======== Supplied material

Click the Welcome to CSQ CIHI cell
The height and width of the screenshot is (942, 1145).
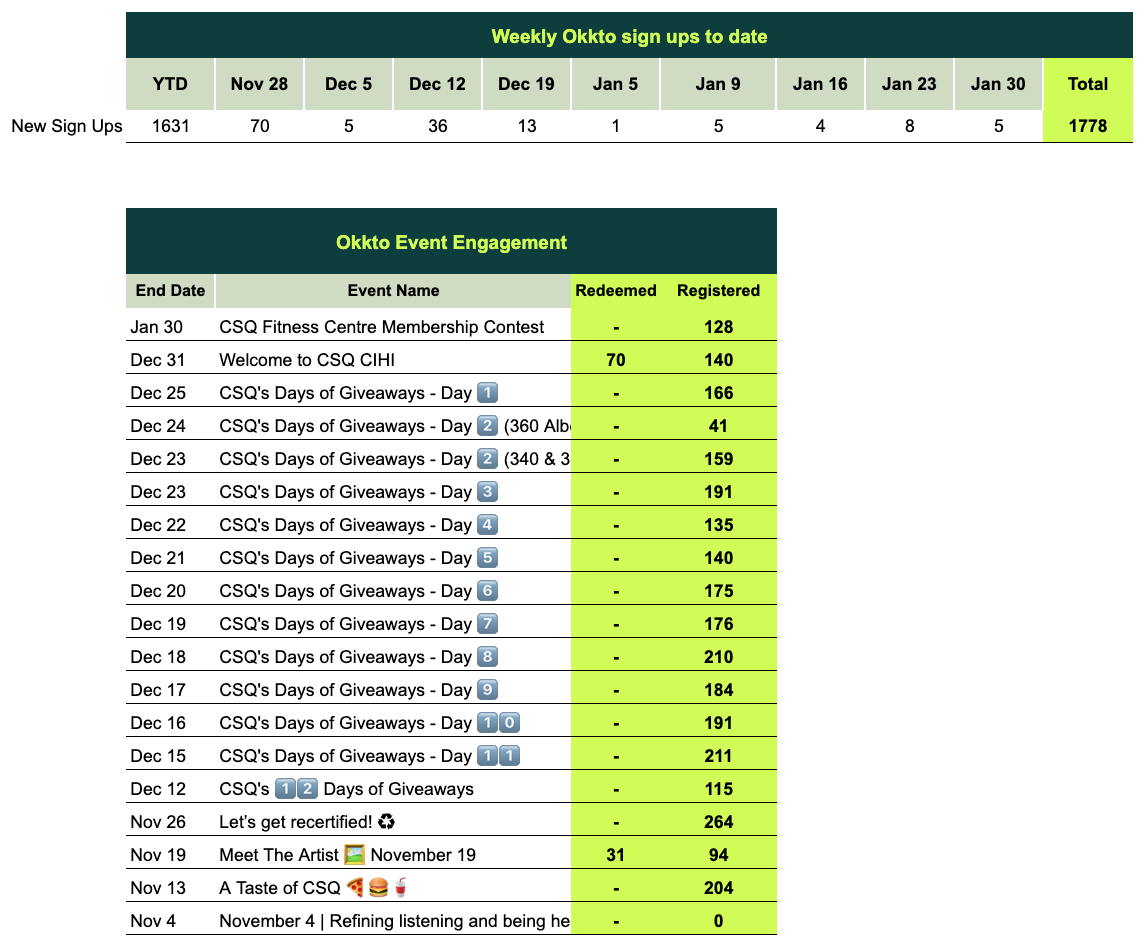314,360
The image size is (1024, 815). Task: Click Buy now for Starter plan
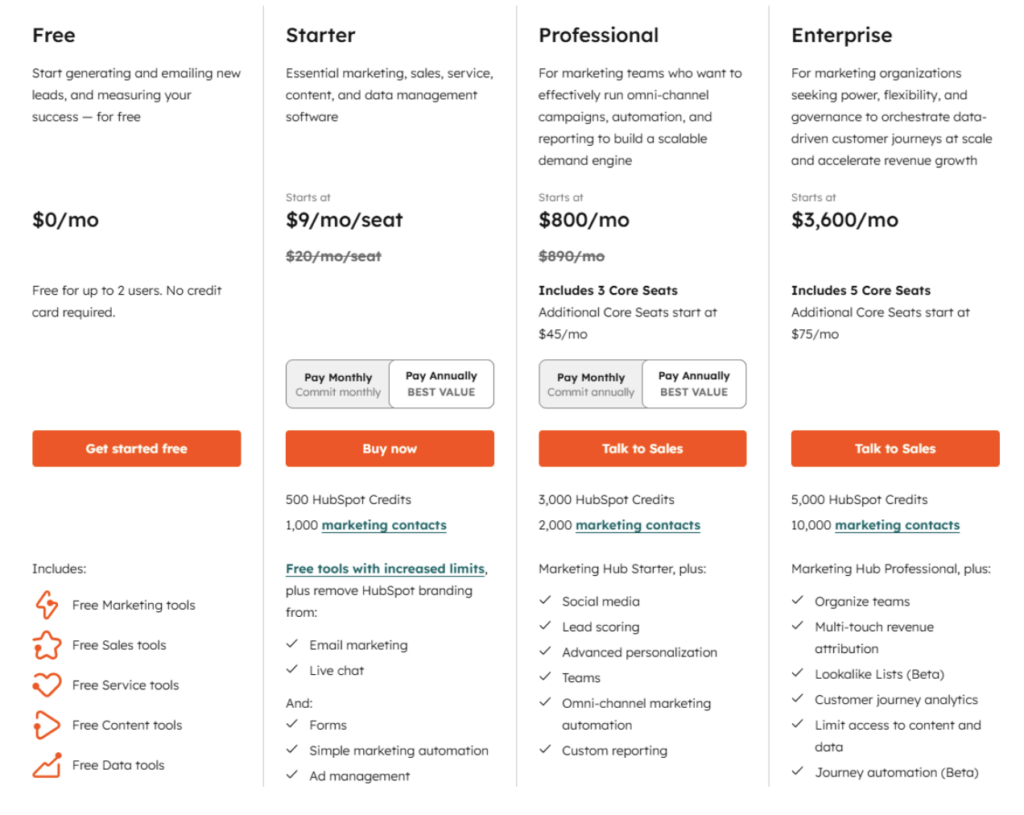(389, 449)
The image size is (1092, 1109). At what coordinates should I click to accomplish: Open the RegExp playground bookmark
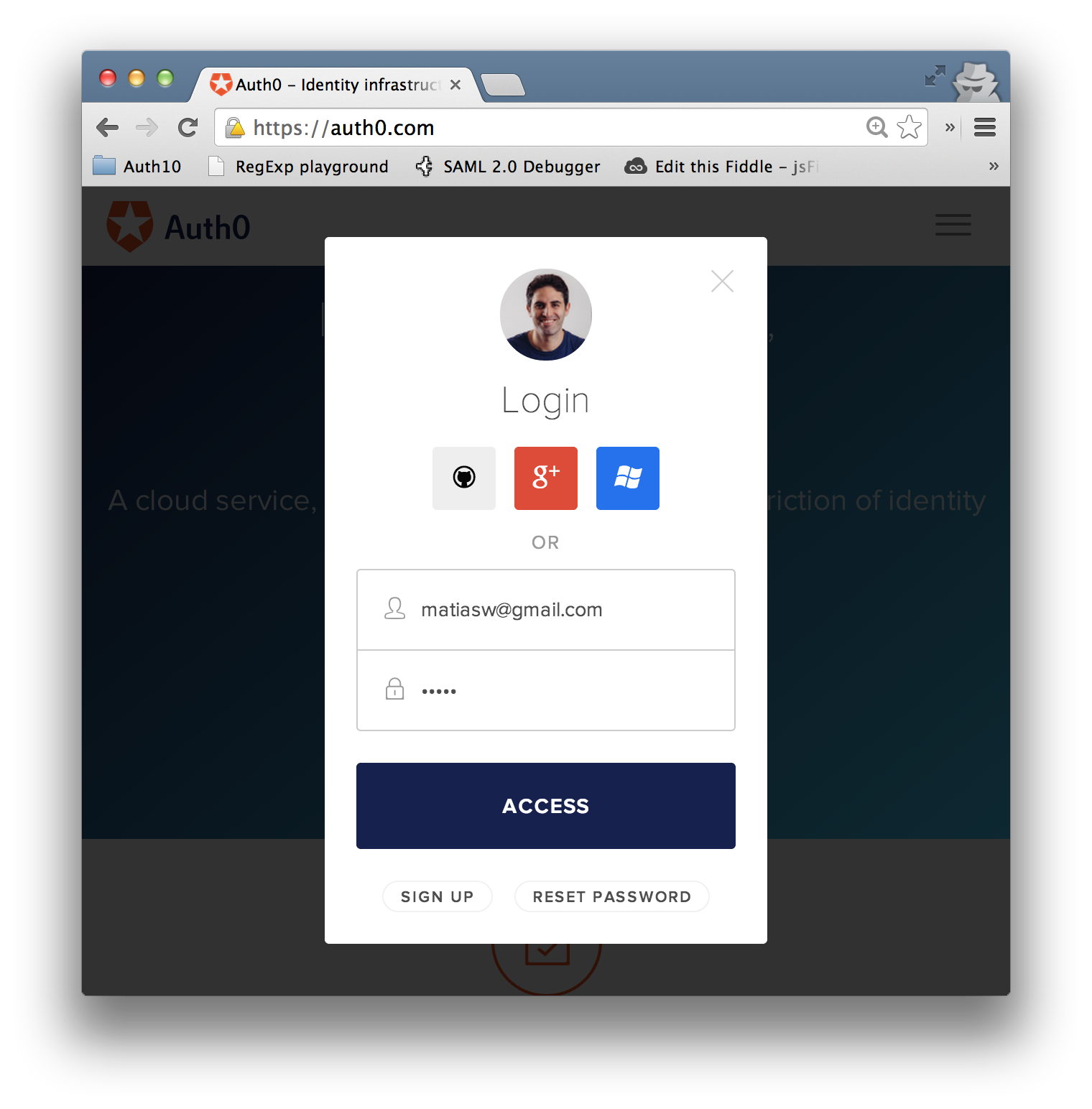point(298,166)
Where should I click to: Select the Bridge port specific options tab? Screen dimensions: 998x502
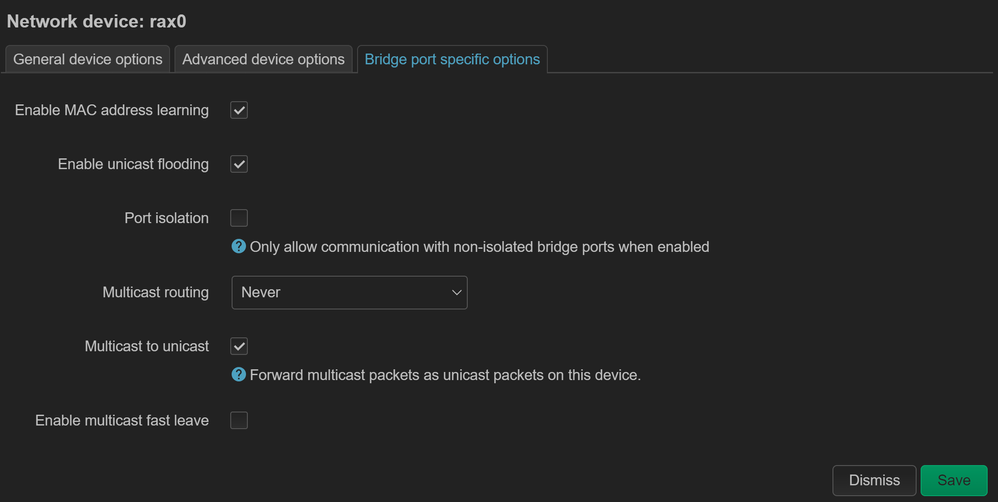(452, 59)
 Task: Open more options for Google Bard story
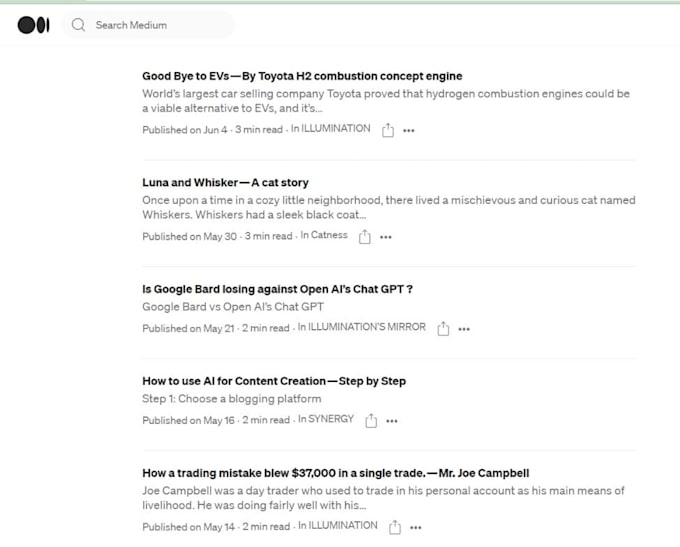(x=464, y=328)
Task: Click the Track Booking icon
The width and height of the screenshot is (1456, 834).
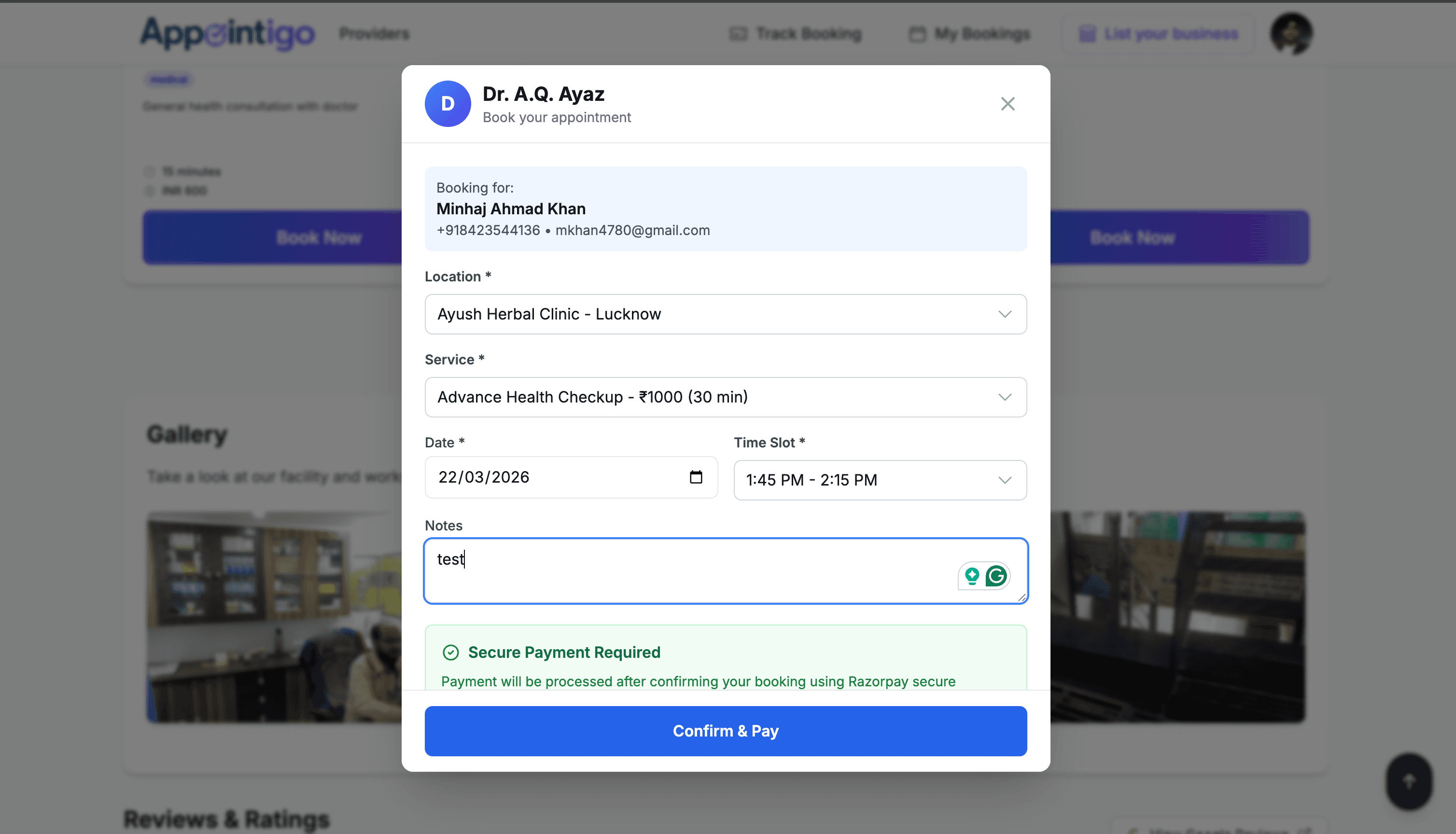Action: coord(738,33)
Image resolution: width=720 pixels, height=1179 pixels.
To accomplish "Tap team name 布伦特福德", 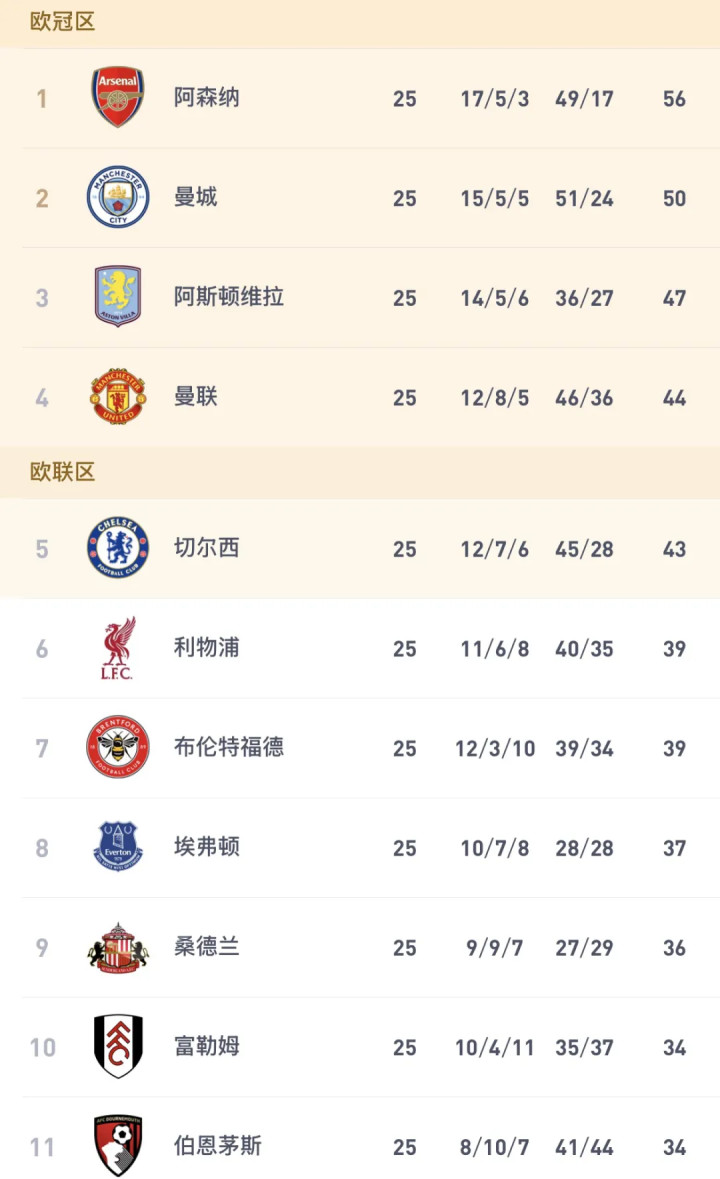I will pyautogui.click(x=228, y=747).
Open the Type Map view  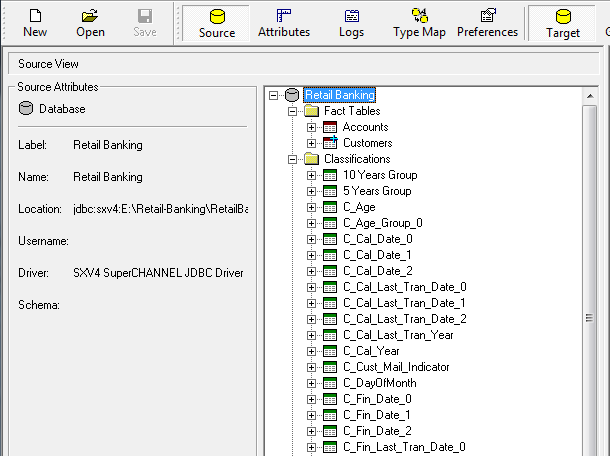tap(419, 22)
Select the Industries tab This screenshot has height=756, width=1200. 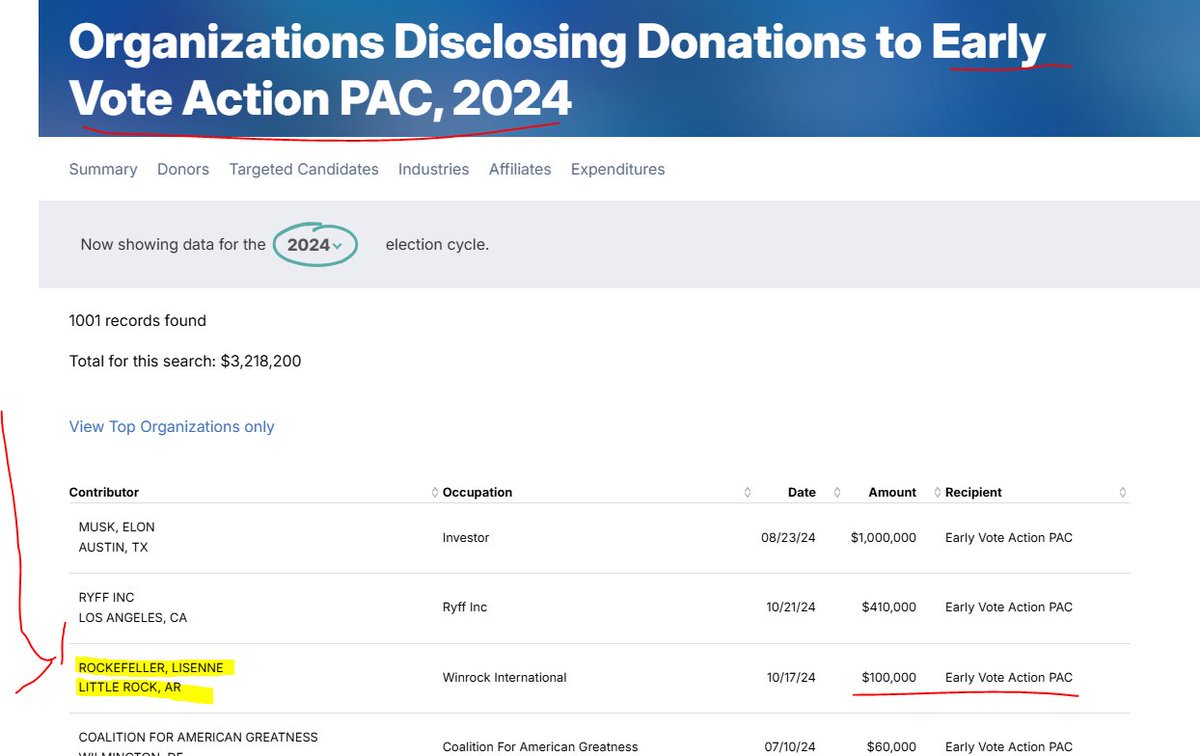pyautogui.click(x=433, y=169)
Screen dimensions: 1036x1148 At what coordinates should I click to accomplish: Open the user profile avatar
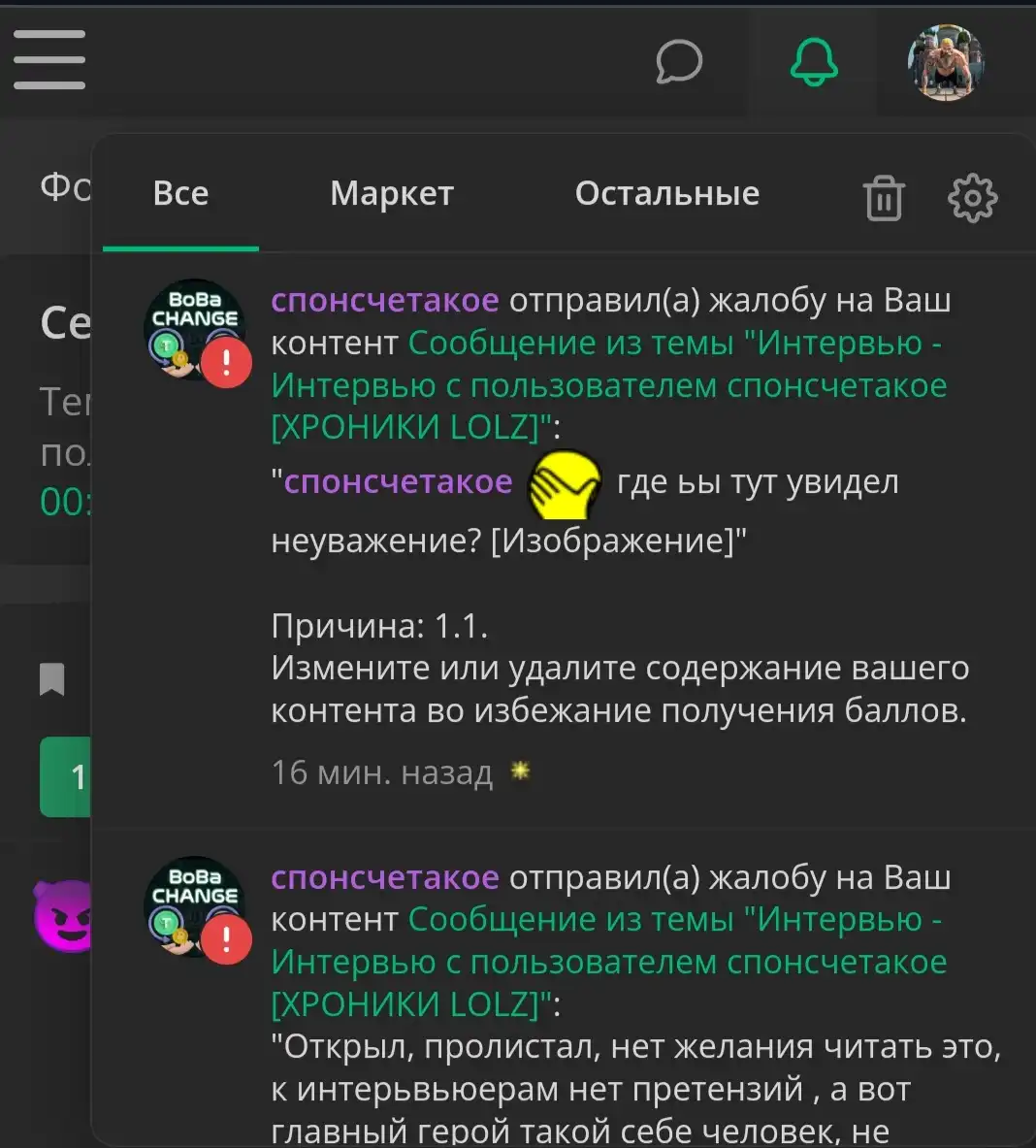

================

● **About this task**
With the pictures omitted, set down each line exactly, starting at the first line of the records above and ending with the line that contains "Task: Click the Track Booking icon".

● **Task answer**
Click the Welcome to CSQ CIHI cell
The height and width of the screenshot is (942, 1145).
314,360
The image size is (1024, 815). Task: Click Buy now for Starter plan
(389, 449)
The image size is (1092, 1109). At what coordinates should I click to accomplish: Open the RegExp playground bookmark
point(298,166)
Where should I click to: Select the Bridge port specific options tab? Screen dimensions: 998x502
(452, 59)
 Task: Open more options for Google Bard story
(x=464, y=328)
Task: Click the Track Booking icon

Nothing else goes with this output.